What came to mind while I was watching it was a trip to Baghdad. As I rode in from the airport with a German colleague, he pointed out to me how happy he was to see that many palm trees had been planted since the war had abated, at least for a brief period.

How much debt do human beings owe to plants for the beauty that they bring to the world? And how much do we take them for granted?

Shame, indeed.

Thursday, September 21, 2017

Sweeping

Can humans be swept?

I ask because today I swept some blades of grass and they appeared no worse for wear. When I was in Haiti I saw humanity as I had never seen it before. A man hauling a cart as I had never seen a man do before, He taught me something new about humanity.

Can humans be swept? Plants can. And they remain intact and whole and (it seems) thriving.

Friday, September 15, 2017

In Response to David Brooks' Column in the New York Times III

If productivity itself is the problem, not distribution, radically different politics is demanded than we’re seeing today.

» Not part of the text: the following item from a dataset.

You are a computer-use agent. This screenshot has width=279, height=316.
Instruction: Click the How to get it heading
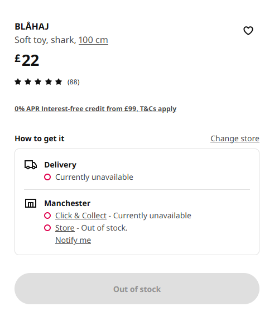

If productivity is the problem, we need more dynamism, not less, more openness, not less, more growth-oriented policies, not more dirigiste and redistributive ones.

No, sorry. We need better distribution and less productivity. Our sweating earth and its suffering and befuddled denizens cannot take any more dynamism from homo sapiens. Enough is enough. Stop growing and start sharing, among humans and nonhumans alike. Our politics has to extend beyond our own selfish and often pathetic and ruinous human concerns.

https://www.nytimes.com/2017/09/15/opinion/the-economy-isnt-broken.html?comments#permid=24086558

Tuesday, September 5, 2017

Gravel

Go get some. 

But don't be surprised if you go back to earth eventually. It catches your eye, and thrills your senses, because it is unusual, extracted and refined, as it is, a product of water, once again, the anti-earth? The earth other?

Sugar, white flour, cocaine . . . gravel is the same. Its tactile clacking, its strange motility. It will excite you but it will let you down, eventually, and back you will go to earth, from which both you and it came.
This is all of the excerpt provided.